§ **Task item**
Transcribe every line of the entries exactly.

§ **Supplied records**
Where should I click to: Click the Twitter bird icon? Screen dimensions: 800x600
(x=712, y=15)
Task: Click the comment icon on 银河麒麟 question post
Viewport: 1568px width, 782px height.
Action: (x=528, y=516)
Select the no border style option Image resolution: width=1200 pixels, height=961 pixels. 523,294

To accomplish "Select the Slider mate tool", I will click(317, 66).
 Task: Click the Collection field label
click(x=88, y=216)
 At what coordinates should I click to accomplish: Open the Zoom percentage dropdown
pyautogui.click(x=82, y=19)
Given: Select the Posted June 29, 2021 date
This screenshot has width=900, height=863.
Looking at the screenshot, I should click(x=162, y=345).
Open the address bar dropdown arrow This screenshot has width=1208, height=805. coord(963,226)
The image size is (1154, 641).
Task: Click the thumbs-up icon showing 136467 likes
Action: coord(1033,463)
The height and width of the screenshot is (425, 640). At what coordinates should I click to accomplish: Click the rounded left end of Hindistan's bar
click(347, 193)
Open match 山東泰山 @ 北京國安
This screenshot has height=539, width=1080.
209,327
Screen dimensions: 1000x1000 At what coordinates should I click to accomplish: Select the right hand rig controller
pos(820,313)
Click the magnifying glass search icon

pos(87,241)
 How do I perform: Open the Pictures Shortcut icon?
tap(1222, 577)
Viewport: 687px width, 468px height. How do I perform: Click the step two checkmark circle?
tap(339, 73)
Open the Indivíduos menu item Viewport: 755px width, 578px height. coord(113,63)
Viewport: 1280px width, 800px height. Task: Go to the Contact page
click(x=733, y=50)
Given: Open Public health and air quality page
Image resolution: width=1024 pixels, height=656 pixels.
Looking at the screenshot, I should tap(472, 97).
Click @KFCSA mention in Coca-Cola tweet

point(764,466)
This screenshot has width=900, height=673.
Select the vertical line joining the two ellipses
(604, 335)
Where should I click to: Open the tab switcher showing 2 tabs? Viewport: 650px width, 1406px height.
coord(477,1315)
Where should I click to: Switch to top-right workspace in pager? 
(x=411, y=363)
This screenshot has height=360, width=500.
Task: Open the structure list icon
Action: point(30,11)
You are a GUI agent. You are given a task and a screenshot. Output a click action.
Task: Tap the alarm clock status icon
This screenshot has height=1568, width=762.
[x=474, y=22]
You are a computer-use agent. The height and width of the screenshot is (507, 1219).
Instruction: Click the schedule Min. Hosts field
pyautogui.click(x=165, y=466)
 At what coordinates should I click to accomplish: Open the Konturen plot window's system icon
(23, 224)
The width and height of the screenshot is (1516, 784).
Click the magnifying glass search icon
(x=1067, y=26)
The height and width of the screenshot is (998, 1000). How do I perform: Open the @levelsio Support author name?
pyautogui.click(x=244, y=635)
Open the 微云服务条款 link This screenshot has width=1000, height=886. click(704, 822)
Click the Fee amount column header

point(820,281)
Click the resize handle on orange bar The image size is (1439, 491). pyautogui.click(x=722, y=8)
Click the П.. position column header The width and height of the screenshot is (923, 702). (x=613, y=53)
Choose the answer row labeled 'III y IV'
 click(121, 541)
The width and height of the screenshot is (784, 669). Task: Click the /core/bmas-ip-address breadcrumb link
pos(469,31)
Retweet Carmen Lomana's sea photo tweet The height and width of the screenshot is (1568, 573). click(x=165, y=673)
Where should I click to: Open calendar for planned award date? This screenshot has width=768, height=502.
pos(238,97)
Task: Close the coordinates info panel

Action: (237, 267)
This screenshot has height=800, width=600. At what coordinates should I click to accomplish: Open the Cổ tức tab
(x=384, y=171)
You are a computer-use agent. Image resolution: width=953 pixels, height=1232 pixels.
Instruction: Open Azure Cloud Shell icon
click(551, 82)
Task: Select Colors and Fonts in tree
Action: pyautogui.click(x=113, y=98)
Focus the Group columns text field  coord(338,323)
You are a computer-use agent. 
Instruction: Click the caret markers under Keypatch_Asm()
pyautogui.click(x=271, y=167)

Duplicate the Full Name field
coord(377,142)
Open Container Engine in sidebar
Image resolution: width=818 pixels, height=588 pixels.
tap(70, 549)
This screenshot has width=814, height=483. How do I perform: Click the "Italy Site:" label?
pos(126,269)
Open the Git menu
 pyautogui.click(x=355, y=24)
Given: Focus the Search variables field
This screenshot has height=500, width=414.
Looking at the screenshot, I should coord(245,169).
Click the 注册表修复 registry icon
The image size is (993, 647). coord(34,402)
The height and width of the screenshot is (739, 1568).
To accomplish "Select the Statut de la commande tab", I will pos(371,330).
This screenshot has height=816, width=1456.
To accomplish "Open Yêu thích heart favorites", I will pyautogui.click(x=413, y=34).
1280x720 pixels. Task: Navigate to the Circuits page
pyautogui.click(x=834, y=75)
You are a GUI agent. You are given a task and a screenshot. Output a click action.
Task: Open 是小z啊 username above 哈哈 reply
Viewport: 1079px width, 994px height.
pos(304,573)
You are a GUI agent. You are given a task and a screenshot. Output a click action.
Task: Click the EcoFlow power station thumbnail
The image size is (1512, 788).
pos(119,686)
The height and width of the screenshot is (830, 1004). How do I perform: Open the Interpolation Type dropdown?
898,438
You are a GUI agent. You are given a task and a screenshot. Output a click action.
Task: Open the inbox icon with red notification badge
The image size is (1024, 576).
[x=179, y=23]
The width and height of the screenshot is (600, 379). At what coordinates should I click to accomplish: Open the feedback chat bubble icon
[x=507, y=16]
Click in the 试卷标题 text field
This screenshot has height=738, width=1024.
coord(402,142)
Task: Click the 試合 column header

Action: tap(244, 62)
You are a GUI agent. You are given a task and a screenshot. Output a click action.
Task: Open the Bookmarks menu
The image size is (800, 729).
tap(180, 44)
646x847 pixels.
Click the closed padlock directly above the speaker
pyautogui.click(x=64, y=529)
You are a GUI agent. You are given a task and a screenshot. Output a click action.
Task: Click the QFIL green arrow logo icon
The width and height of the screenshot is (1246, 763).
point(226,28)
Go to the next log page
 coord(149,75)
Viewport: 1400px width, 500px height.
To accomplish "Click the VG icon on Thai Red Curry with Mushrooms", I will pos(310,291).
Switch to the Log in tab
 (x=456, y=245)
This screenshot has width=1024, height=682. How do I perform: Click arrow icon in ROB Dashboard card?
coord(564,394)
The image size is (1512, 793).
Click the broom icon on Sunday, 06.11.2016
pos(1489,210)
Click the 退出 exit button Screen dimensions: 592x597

§ **Task solution**
Where should I click to: Click the Twitter bird icon? Screen dimensions: 800x600
(x=712, y=15)
Task: Click the comment icon on 银河麒麟 question post
Viewport: 1568px width, 782px height.
Action: (x=528, y=516)
Select the no border style option Image resolution: width=1200 pixels, height=961 pixels. 523,294

To accomplish "Select the Slider mate tool", I will click(317, 66).
 Task: Click the Collection field label
click(x=88, y=216)
 At what coordinates should I click to accomplish: Open the Zoom percentage dropdown
pyautogui.click(x=82, y=19)
Given: Select the Posted June 29, 2021 date
This screenshot has width=900, height=863.
Looking at the screenshot, I should click(x=162, y=345).
Open the address bar dropdown arrow This screenshot has width=1208, height=805. coord(963,226)
The image size is (1154, 641).
Task: Click the thumbs-up icon showing 136467 likes
Action: coord(1033,463)
The height and width of the screenshot is (425, 640). At what coordinates should I click to accomplish: Click the rounded left end of Hindistan's bar
click(347, 193)
Open match 山東泰山 @ 北京國安
This screenshot has height=539, width=1080.
209,327
Screen dimensions: 1000x1000 At what coordinates should I click to accomplish: Select the right hand rig controller
pos(820,313)
Click the magnifying glass search icon

pos(87,241)
 How do I perform: Open the Pictures Shortcut icon?
tap(1222, 577)
Viewport: 687px width, 468px height. How do I perform: Click the step two checkmark circle?
tap(339, 73)
Open the Indivíduos menu item Viewport: 755px width, 578px height. coord(113,63)
Viewport: 1280px width, 800px height. Task: Go to the Contact page
click(x=733, y=50)
Given: Open Public health and air quality page
Image resolution: width=1024 pixels, height=656 pixels.
Looking at the screenshot, I should tap(472, 97).
Click @KFCSA mention in Coca-Cola tweet

point(764,466)
This screenshot has width=900, height=673.
Select the vertical line joining the two ellipses
(604, 335)
Where should I click to: Open the tab switcher showing 2 tabs? Viewport: 650px width, 1406px height.
coord(477,1315)
Where should I click to: Switch to top-right workspace in pager? 
(x=411, y=363)
This screenshot has height=360, width=500.
Task: Open the structure list icon
Action: point(30,11)
You are a GUI agent. You are given a task and a screenshot. Output a click action.
Task: Tap the alarm clock status icon
This screenshot has height=1568, width=762.
[x=474, y=22]
You are a computer-use agent. The height and width of the screenshot is (507, 1219).
Instruction: Click the schedule Min. Hosts field
pyautogui.click(x=165, y=466)
 At what coordinates should I click to accomplish: Open the Konturen plot window's system icon
(23, 224)
The width and height of the screenshot is (1516, 784).
Click the magnifying glass search icon
(x=1067, y=26)
The height and width of the screenshot is (998, 1000). How do I perform: Open the @levelsio Support author name?
pyautogui.click(x=244, y=635)
Open the 微云服务条款 link This screenshot has width=1000, height=886. click(704, 822)
Click the Fee amount column header

point(820,281)
Click the resize handle on orange bar The image size is (1439, 491). pyautogui.click(x=722, y=8)
Click the П.. position column header The width and height of the screenshot is (923, 702). (x=613, y=53)
Choose the answer row labeled 'III y IV'
 click(121, 541)
The width and height of the screenshot is (784, 669). Task: Click the /core/bmas-ip-address breadcrumb link
pos(469,31)
Retweet Carmen Lomana's sea photo tweet The height and width of the screenshot is (1568, 573). click(x=165, y=673)
Where should I click to: Open calendar for planned award date? This screenshot has width=768, height=502.
pos(238,97)
Task: Close the coordinates info panel

Action: (237, 267)
This screenshot has height=800, width=600. At what coordinates should I click to accomplish: Open the Cổ tức tab
(x=384, y=171)
You are a computer-use agent. Image resolution: width=953 pixels, height=1232 pixels.
Instruction: Open Azure Cloud Shell icon
click(551, 82)
Task: Select Colors and Fonts in tree
Action: pyautogui.click(x=113, y=98)
Focus the Group columns text field  coord(338,323)
You are a computer-use agent. 
Instruction: Click the caret markers under Keypatch_Asm()
pyautogui.click(x=271, y=167)

Duplicate the Full Name field
coord(377,142)
Open Container Engine in sidebar
Image resolution: width=818 pixels, height=588 pixels.
tap(70, 549)
This screenshot has width=814, height=483. How do I perform: Click the "Italy Site:" label?
pos(126,269)
Open the Git menu
 pyautogui.click(x=355, y=24)
Given: Focus the Search variables field
This screenshot has height=500, width=414.
Looking at the screenshot, I should coord(245,169).
Click the 注册表修复 registry icon
The image size is (993, 647). coord(34,402)
The height and width of the screenshot is (739, 1568).
To accomplish "Select the Statut de la commande tab", I will pos(371,330).
This screenshot has height=816, width=1456.
To accomplish "Open Yêu thích heart favorites", I will pyautogui.click(x=413, y=34).
1280x720 pixels. Task: Navigate to the Circuits page
pyautogui.click(x=834, y=75)
You are a GUI agent. You are given a task and a screenshot. Output a click action.
Task: Open 是小z啊 username above 哈哈 reply
Viewport: 1079px width, 994px height.
pos(304,573)
You are a GUI agent. You are given a task and a screenshot. Output a click action.
Task: Click the EcoFlow power station thumbnail
The image size is (1512, 788).
pos(119,686)
The height and width of the screenshot is (830, 1004). How do I perform: Open the Interpolation Type dropdown?
898,438
You are a GUI agent. You are given a task and a screenshot. Output a click action.
Task: Open the inbox icon with red notification badge
The image size is (1024, 576).
[x=179, y=23]
The width and height of the screenshot is (600, 379). At what coordinates should I click to accomplish: Open the feedback chat bubble icon
[x=507, y=16]
Click in the 试卷标题 text field
This screenshot has height=738, width=1024.
coord(402,142)
Task: Click the 試合 column header

Action: tap(244, 62)
You are a GUI agent. You are given a task and a screenshot. Output a click action.
Task: Open the Bookmarks menu
The image size is (800, 729).
tap(180, 44)
646x847 pixels.
Click the closed padlock directly above the speaker
pyautogui.click(x=64, y=529)
You are a GUI agent. You are given a task and a screenshot. Output a click action.
Task: Click the QFIL green arrow logo icon
The width and height of the screenshot is (1246, 763).
point(226,28)
Go to the next log page
 coord(149,75)
Viewport: 1400px width, 500px height.
To accomplish "Click the VG icon on Thai Red Curry with Mushrooms", I will pos(310,291).
Switch to the Log in tab
 (x=456, y=245)
This screenshot has width=1024, height=682. How do I perform: Click arrow icon in ROB Dashboard card?
coord(564,394)
The image size is (1512, 793).
Click the broom icon on Sunday, 06.11.2016
pos(1489,210)
Click the 退出 exit button Screen dimensions: 592x597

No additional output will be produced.